Certain details found inside the code of SombRAT point that at some point, the malware threat was named Sombra, a character from the popular game Overwatch that is described as espionage and intelligence assessment specialist that possesses great hacking skills. Written in C++, SombRAT is characterized by having typical backdoor functionality that is enchanted through a plugin architecture. This means that the CostaRicto attackers use the threat mainly as an intermediary that drops and executed additional corrupted plugins or binaries and can exfiltrate specific system data, terminate processes, and upload files to the Command-and-Control (C&C, C2) infrastructure on its own.

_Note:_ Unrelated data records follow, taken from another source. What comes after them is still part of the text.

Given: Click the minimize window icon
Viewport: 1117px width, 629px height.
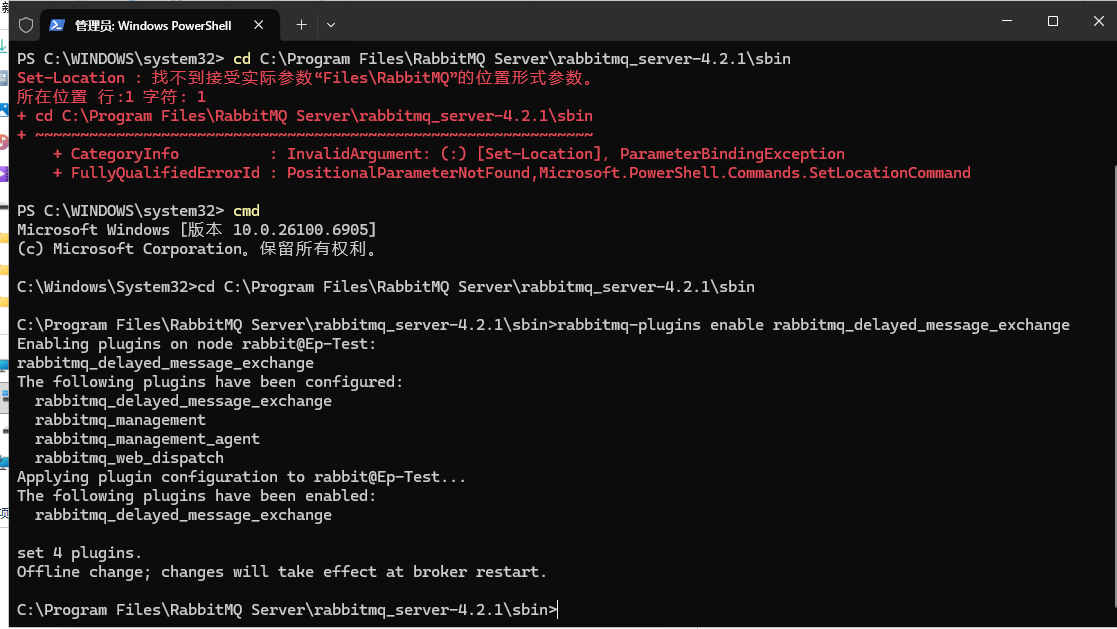Looking at the screenshot, I should point(1007,20).
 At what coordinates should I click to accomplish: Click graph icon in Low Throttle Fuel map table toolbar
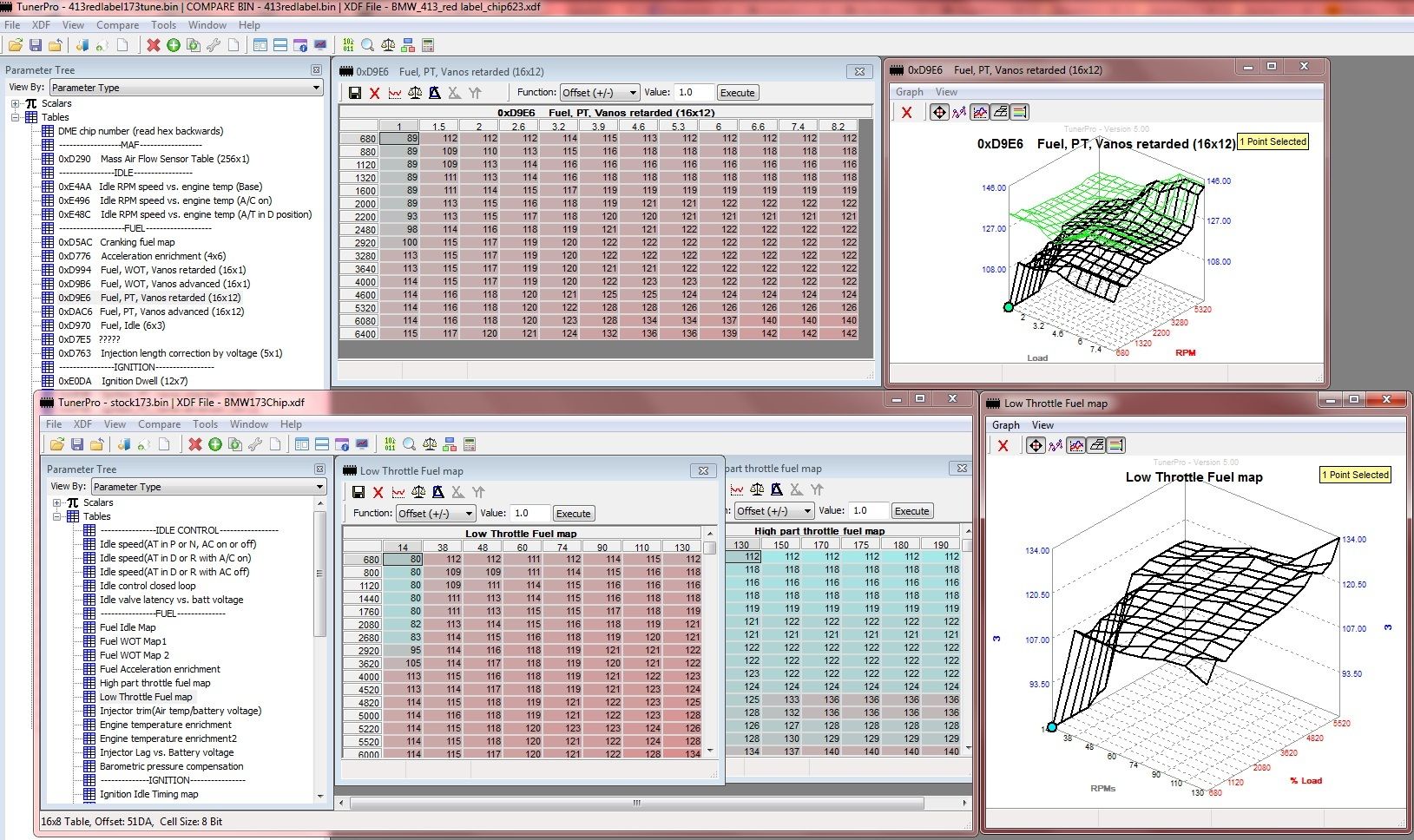[398, 492]
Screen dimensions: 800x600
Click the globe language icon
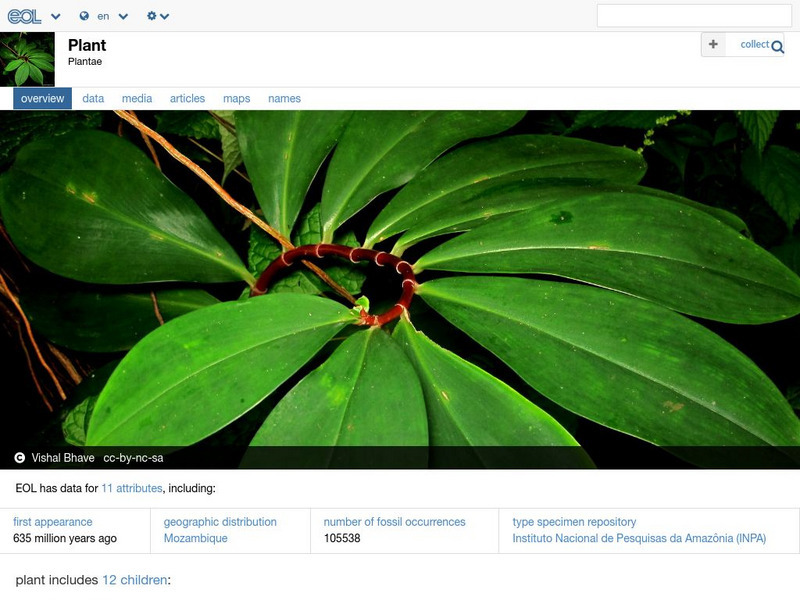click(84, 17)
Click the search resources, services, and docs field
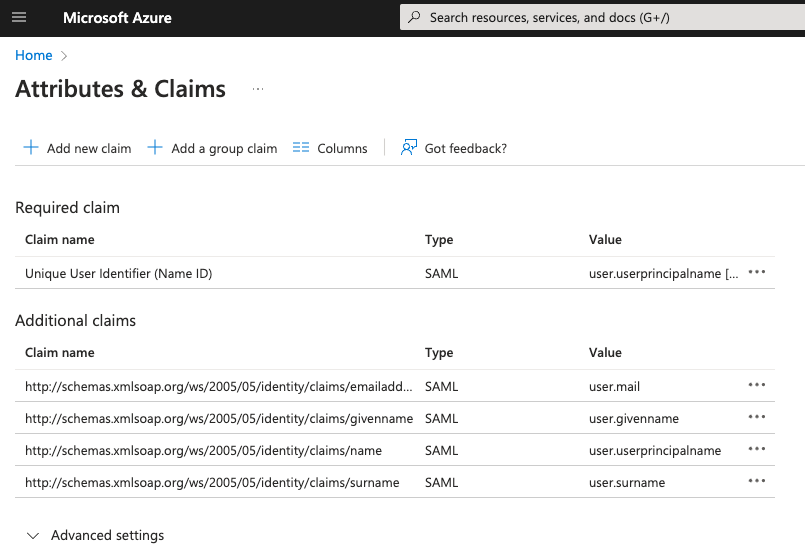 (600, 18)
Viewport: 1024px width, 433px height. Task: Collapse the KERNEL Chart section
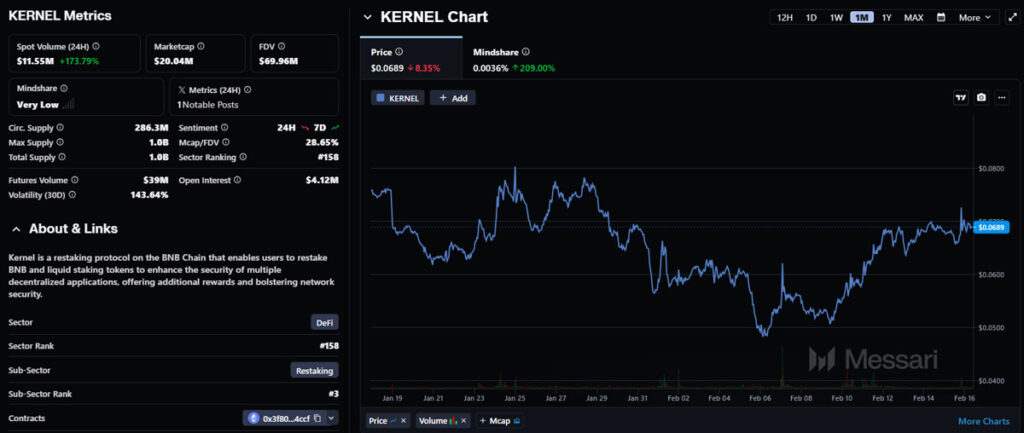click(367, 17)
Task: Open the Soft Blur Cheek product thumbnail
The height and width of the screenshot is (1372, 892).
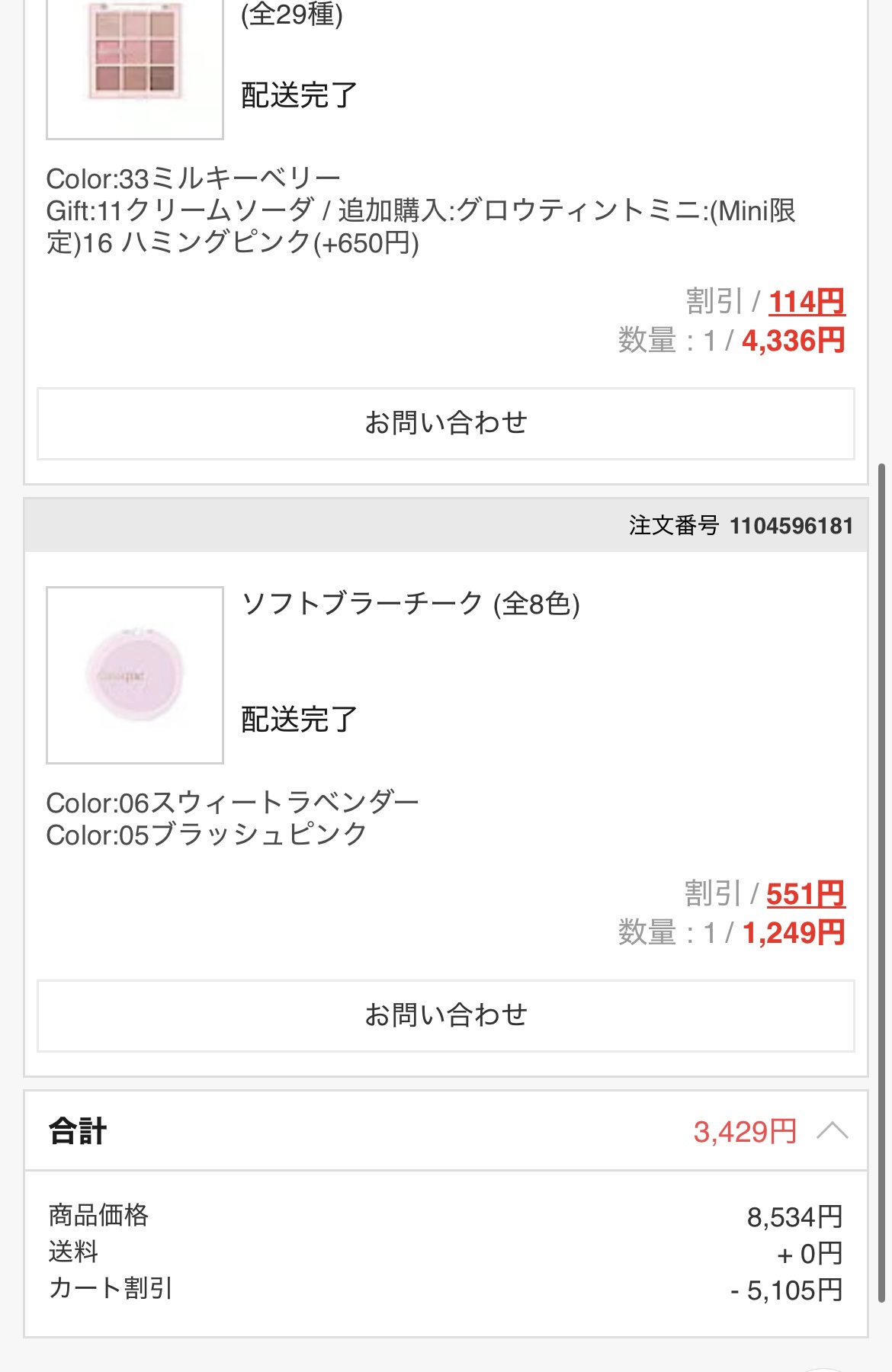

Upon being executed on the targeted computer, SombRAT first checks of its being run as a service and then creates a run-once mutex containing &HOSTNAME& followed by either 'S,' 'U,' or 'SU,' determined by the specific privileges that the threat was executed with. When fully deployed, SombRAT can recognize 50 different commands that can be broadly divided into six groups, each having a separate interface - Core, Taskman, Config, Storage, Debug and Network.
Before it can start receiving commands, SombRAT must establish a connection with the C2 servers. This is achieved through either DNS tunneling or TCP sockets, with the communication traffic being encrypted with RSA-2048. The C2 domain is hardcoded into the threat, while the subdomain is determined through the use of a Domain Generation Algorithm (DGA).
All data gathered by SombRAT alongside its configuration details and any downloaded plugins are placed in a file created in the %TEMP% directory with a custom database format. The file uses AES-256 as an encryption algorithm, and every time the malware wants to either read what is already stored or add new information, it must decrypt and then re-encrypt the entire file.